You’d sometimes stop for things on the way home from work, but we usually shopped together on Saturdays and Sundays before taking on more hours of work on whatever project was currently underway. Then, after returning to Michigan, we started all over updating this house and we needed to make those same trips.
When your mom died, we spent how many years? At least three, doing it all over again.
Home Depot, and sometimes Lowes, was a major location for so much of our time together, building, rebuilding, updating our homes together. Watching out dreams come to fruition was wonderful and forged the deep connection, the bond we both enjoyed in our 21 years together.
So it’s no wonder it hit hard yesterday when I went to Home Depot with Brandon and Jonas. For some fathomless reason, it never occurred to me that it would be difficult. I knew the diners where we had our breakfast every Sunday would be awful to visit without you, and going to movies without you, which was our weekly Thursday date – I knew that would sting. But Home Depot? How could I forget how much that could hurt, walking those hallowed halls without you?
It just seemed so wrong. I very rarely, if ever, went there to pick up anything without you by my side. It was always the two of us! I think I’m glad I was with Brandon the first time, and not alone. I’m not sure I could have even walked in the door by myself. I maintained my cool, but felt like sobbing.
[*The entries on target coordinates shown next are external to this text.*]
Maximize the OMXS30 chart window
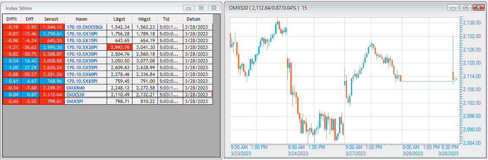This screenshot has width=488, height=160. tap(466, 8)
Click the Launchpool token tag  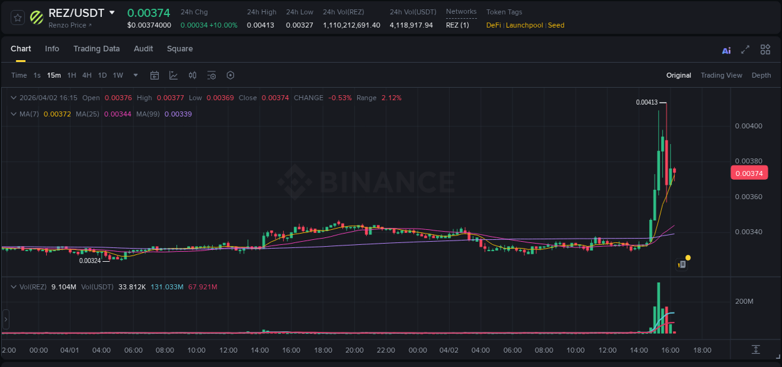click(x=524, y=25)
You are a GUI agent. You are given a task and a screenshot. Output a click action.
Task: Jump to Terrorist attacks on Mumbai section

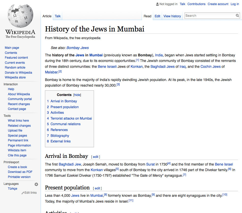click(x=71, y=118)
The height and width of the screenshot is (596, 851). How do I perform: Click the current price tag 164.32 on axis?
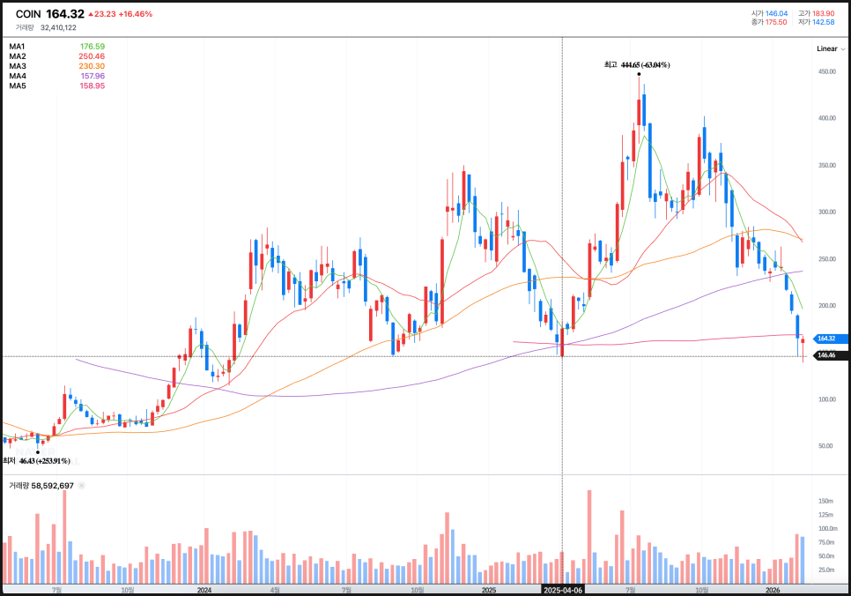(x=831, y=339)

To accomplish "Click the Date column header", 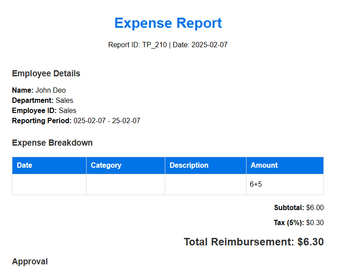I will click(49, 166).
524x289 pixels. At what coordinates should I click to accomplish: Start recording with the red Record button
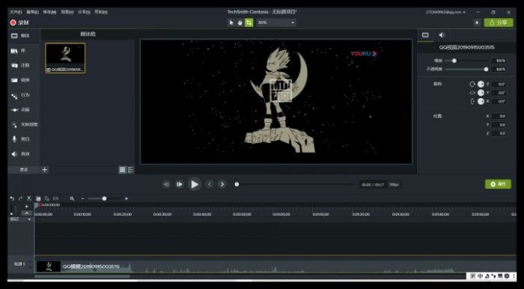point(19,22)
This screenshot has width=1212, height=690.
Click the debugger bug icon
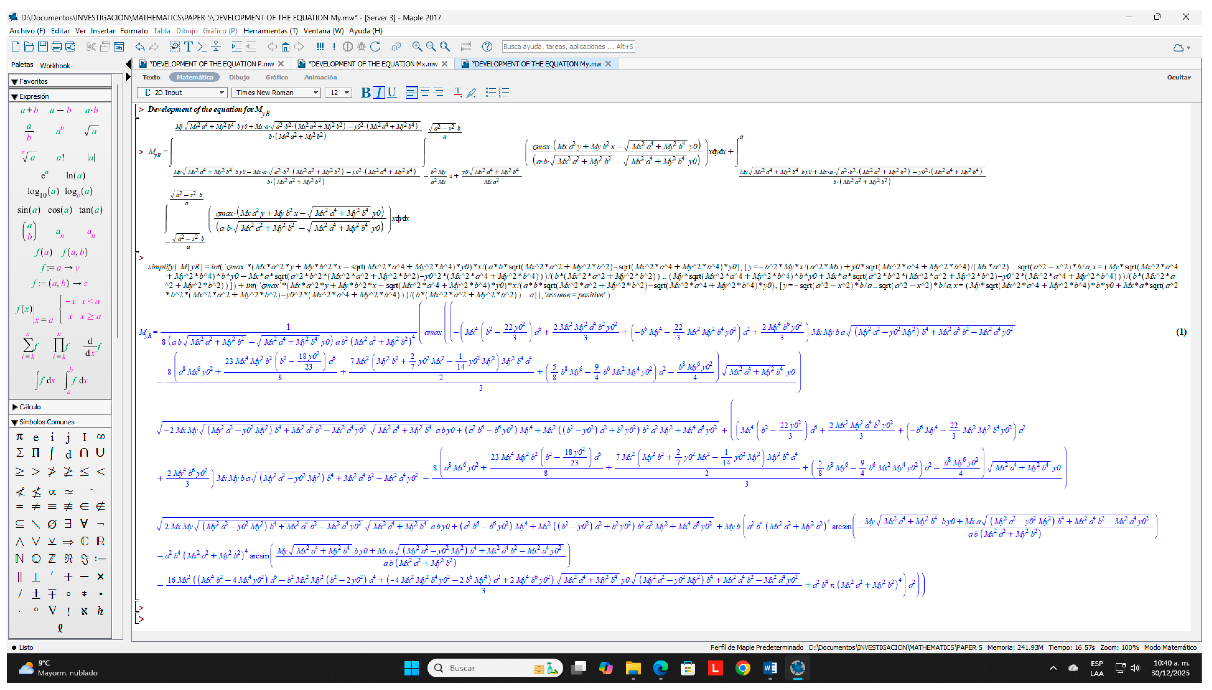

Brandon left me for a few minutes while I entertained Jonas as he watched an employee, a forklift, and a garage door, and standing there with him, I had time for my mind to wander, and it started to hurt more and more. It was near the lumber – oh, how many times did we buy and look at lumber? Six or more decks, a front porch, fences…hasps and braces, latches and brackets.
God, I missed you then. I wished more than anything that we could have a do-over. I want to start from the beginning and enjoy the entire 21 years again, with you by my side, laughing, joking, arguing, swearing, but most of all just loving each other. Just being together day and night, week after week, month after month, year after year, decades with you by my side.
I can’t stand this isolation. This is the greatest punishment I’ve ever endured.
Why? Why can’t we have had more time together? I knew being married at forty meant we’d lost at least two decades we could have shared, but I hoped so much to live to be 80 with you. To retire and just be together, no matter how old, crotchety, lame, or sickly – I’d have loved my time with you.
I miss you, honey. I miss you and the life we shared. I miss weekends at the Home Depot and hanging out, and building our lives together.